This week, we caught up with Lucas Menanix, who is one third of the team behind OmieBox. The OmieBox is an ingenious lunchbox that features a vacuum-sealed bowl to keep hot foods hot and compartments for everything else. We asked Menanix a few questions about his background, this project, and how he came to work on it.
What's your background, and how did you end up working with Nancy and Robin?
Since I can remember I've always loved building things. After competing in robotics competitions in high school, I studied mechanical engineering at MIT and that's where I fell in love with product design. I became obsessed with how and why the things around us are made. I found myself looking at the products around me and thinking about how they could be made better. Through my classes and internships with Mixer Design Group, I learned how to use the design process to clearly define and execute design solutions. I also got first hand experience with the benefits of relentless prototyping.
I joined OmieLife after meeting Nancy through a former coworker. She was looking for an engineer who could help her and Robin finalize the design and work with the manufactures to get OmieBox into production, and I was looking for a new challenge in a new product industry. We immediately bonded over our love for good food and good design.
What are you like as a team?
Obsessive. Each of us is passionate about different parts of the process, and we pore over every detail of the company. We each have training in three distinct fields (business, design, engineering), so we come at problems from different angles. At the same time, we all understand where the other is coming from so we never truly butt heads but we do have some intense discussions. Then we all go out and demolish a huge meal.
How long did it take to get to the current iteration of Omiebox?
About a year and a half ago Nancy was so frustrated with all the lunch systems she had bought for her preschooler that she decided to make a new one. After she met Robin at a conference a year ago, they immediately began building rough foam core mockups and giving them to parents to figure out what features and sizes worked best. They asked parents what kinds of foods they'd love to send to school with their kids and used all this feedback to refine the product concept. Nancy also spent a ton of time observing kids eating at lunch and discovering all the usability problems with most lunch products.

#### [Apply what you read]
- A) For each statement about the OmieBox interview, answer yes or no and quote the words from the interview that decide it: (i) Menanix studied mechanical engineering at MIT. (ii) Nancy met Robin through a former coworker. (iii) Nancy spent time watching kids eat lunch.
- B) Pick up the OmieBox interview after its last sentence and carry it forward.
None of the entries that come next are needed.

#### [Given records]
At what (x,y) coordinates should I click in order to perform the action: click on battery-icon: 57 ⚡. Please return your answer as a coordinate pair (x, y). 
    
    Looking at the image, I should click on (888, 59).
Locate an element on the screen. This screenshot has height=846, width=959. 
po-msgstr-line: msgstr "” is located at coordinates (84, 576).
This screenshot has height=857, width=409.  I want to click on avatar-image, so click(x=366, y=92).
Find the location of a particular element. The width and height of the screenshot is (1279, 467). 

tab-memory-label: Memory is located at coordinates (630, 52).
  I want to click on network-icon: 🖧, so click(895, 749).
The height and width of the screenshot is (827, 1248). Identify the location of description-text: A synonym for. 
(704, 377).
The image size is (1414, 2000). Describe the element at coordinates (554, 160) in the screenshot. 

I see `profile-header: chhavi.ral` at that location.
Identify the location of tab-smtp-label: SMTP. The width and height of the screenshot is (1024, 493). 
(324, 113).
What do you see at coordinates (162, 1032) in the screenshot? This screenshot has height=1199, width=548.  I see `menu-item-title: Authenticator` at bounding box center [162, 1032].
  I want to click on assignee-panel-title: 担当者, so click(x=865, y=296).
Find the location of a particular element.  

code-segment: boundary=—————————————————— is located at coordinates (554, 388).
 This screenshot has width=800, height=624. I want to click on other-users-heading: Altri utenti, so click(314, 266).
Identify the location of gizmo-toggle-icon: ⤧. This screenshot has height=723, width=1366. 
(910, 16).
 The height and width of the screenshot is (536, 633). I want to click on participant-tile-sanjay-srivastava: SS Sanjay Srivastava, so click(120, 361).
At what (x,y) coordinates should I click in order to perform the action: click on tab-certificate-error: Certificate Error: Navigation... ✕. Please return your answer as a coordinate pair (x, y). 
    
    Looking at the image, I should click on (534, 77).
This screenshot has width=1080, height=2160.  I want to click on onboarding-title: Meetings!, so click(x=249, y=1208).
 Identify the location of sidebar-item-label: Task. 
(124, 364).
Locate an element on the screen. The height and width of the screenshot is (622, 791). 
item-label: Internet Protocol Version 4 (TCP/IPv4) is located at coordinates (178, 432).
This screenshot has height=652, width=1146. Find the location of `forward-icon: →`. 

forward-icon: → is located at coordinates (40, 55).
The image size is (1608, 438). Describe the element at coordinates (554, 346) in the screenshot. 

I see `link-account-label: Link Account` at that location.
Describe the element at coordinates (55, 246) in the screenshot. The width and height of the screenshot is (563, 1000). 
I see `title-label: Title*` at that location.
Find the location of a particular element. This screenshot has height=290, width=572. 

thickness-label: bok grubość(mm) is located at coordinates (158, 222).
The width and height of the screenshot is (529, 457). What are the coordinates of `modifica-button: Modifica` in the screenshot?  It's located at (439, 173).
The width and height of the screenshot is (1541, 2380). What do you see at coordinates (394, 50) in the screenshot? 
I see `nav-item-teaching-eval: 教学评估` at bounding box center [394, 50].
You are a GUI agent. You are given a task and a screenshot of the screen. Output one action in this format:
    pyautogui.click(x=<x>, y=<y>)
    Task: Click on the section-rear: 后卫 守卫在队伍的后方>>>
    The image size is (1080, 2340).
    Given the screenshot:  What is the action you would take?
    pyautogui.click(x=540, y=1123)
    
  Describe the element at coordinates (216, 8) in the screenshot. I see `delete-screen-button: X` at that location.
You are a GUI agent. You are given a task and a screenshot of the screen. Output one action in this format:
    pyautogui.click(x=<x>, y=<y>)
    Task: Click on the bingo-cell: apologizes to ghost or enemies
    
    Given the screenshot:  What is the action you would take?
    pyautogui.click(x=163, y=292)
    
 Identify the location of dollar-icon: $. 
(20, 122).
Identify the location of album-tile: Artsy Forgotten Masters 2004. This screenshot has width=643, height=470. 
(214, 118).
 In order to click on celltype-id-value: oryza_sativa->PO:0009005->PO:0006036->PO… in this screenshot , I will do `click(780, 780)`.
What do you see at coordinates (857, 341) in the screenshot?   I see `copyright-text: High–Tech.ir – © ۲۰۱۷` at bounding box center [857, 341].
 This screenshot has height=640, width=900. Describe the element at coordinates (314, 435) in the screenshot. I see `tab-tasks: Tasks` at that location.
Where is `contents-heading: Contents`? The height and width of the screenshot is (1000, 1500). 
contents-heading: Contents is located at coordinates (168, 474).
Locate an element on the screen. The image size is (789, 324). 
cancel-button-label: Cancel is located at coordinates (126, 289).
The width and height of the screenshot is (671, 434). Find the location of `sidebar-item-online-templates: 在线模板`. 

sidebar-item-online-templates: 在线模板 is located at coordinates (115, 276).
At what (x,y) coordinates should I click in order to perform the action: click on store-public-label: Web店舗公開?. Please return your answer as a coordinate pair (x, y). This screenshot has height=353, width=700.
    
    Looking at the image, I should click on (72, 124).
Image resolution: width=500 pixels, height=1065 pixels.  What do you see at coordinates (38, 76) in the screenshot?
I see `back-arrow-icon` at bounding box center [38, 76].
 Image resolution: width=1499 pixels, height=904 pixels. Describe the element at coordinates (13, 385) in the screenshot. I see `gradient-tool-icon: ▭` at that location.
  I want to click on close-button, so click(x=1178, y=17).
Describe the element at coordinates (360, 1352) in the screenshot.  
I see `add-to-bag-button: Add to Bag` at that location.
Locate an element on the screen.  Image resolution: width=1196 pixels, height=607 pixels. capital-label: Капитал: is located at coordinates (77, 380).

#### [Set of answers]
- A)
(i) Yes: "I studied mechanical engineering at MIT"
(ii) No: "After she met Robin at a conference a year ago"
(iii) Yes: "Nancy also spent a ton of time observing kids eating at lunch"

- B)
When I joined six months ago, all the user research had been distilled into a very clear product concept and we went straight into CAD. About two weeks later, we had a full scale 3D print. It was super rough but super informative. Once we had something in our hands that we could hold, pack lunches in, and show to people, we were able to quickly turn around a design that was much closer to the final product. After another three months of design refinements, working with our manufacturer, and a few more rounds of 3D prints we were able to finalize our design.
Can you describe some of the edits or changes along the way?
Usability is one of the our main focus areas and it wasn't until we had done three completely assembled 3D prints that we realized the securing insert that integrates the vacuum insulated bowl into the box needed to be simultaneously fitted tightly into the box and easy to remove. We first added little bumps that would snap the insert into the box but we quickly discovered that the size of bumps that secured the container also made it impossible to remove. We iterated on the bump concept for a while; moving from four bumps to two, changing the length/shape/position of the bumps, adding a pop out feature to make it easier to remove.
At some point, Robin took a step back, simplified the issue, and realized that all we needed to do was extend the side walls of the insert so there was enough friction between the box to securely fit the container in the box. It was one of those ideas that makes you go, "Why didn't we think of this three months ago?!" Though this was a small detail, it's a good example of our team's relentless pursuit of great design.
What's been the craziest part so far?
I think one of the craziest/most fun/intense days was the day we shot our video for Kickstarter. A week before the shoot, we met with our video team to discuss our vision for the video and set a schedule. It became clear that the only day that worked for all of us was the next weekend. So we spent the whole week prepping for the shoot, which included spending a few days in an art school painting booth learning how to paint a 3D print with a HVLP paint gun, and roping my wife (Sarah from SnixyKitchen) into creating a week's worth of cute lunches. Somehow we pulled together everything we needed and spent a full eight hours shooting all the scenes. I had no idea how exhausting filming five lines of text can be.
What's the first thing you ever remember making?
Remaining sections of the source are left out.